Asked by Sandeep Patel, in his opening remarks
Most science funding, whether government or philanthropic, goes into research projects, or into the buildings, equipment, and services that power them. But the layer underneath all of that — how research is produced, shared, evaluated, celebrated, and reused — is rarely funded directly, and it is the layer that sets the pace.
“Science moves… at the speed of infrastructure… the layer that sits underneath all of this… how research is produced, how it’s shared, how it’s evaluated, how it’s celebrated, and how it’s reused across the system. And… that infrastructure is severely outdated. It’s chronically underfunded.”
— Sandeep Patel, panel transcript
His through-line for the whole session: with AI and shifting research norms, this is a generational opening for philanthropic capital to reshape that underlying layer, and improve the pace and quality of science broadly.
Social media as scientific infrastructure
Ronen Tamari on the “dark matter” of science, what COVID-era Twitter made possible, and why open protocols matter now.
What is the AT Protocol, and how do scientists actually use social media: as a communication tool, or something more?
Asked by Sandeep Patel, to Ronen Tamari
Ronen did his AI PhD during COVID, largely on Twitter, and says he might not have finished it without the community he found there. That experience led him to a thesis about how invisible this all is to science:
The striking part: these effects are an accidental side effect of a platform never designed for science. Done intentionally, with the right design and engineering, there is far more on the table. The AT Protocol (the open layer beneath Bluesky) is where that experimentation is now possible, and the question Ronen is pursuing is how to treat this activity as research infrastructure rather than ephemeral platform content.

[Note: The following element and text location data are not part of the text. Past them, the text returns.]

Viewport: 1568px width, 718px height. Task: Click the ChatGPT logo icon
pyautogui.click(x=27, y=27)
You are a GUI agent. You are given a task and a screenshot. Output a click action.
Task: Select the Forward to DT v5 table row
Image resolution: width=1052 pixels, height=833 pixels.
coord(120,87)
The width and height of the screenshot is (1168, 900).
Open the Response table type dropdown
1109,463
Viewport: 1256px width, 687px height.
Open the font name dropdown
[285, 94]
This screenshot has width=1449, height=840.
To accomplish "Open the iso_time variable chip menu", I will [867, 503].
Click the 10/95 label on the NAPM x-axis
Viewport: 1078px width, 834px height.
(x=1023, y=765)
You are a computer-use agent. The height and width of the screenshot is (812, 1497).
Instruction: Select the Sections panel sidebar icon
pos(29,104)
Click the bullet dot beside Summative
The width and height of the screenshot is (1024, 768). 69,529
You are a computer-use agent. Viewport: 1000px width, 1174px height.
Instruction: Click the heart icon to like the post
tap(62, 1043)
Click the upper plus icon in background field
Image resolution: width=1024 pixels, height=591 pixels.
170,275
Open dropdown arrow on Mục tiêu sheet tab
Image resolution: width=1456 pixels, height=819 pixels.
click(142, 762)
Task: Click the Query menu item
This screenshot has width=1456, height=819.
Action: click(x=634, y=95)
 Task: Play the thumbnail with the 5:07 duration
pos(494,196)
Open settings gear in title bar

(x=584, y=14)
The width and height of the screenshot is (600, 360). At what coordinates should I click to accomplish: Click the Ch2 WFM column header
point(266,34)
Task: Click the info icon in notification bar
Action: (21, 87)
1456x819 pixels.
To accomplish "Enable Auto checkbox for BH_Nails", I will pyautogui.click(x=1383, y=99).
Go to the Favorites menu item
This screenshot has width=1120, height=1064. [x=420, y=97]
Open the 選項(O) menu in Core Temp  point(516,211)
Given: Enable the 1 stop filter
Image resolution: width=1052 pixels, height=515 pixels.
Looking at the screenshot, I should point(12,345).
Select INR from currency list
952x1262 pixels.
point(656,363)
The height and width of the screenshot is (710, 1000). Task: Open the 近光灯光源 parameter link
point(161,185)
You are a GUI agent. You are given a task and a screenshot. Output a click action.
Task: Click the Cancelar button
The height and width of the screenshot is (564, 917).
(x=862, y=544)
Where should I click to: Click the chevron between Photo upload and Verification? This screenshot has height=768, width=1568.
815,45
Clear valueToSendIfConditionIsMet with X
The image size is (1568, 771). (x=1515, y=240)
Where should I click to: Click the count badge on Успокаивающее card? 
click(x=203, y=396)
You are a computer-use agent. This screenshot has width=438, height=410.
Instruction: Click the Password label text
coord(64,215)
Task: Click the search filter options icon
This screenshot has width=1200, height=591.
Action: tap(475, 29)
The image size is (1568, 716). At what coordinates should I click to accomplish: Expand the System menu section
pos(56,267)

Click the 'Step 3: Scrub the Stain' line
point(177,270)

The COVID Moonshot: was that a one-off, or does that kind of collaboration keep happening?
Asked by Sandeep Patel, to Ronen Tamari
One researcher posted a question and some experimental evidence on Twitter and asked for help. Within a few weeks, 150+ researchers were collaborating on what they called a “Twitter-fueled open global drug discovery effort,” producing preclinical antiviral candidates for COVID.
It is rarer than you might hope, and it has grown rarer still. After Elon Musk bought Twitter in 2022, researchers began leaving, API access grew expensive, the third-party tools people had built broke, and the community fragmented. The upside is that open platforms now create room to rebuild that collaborative energy deliberately.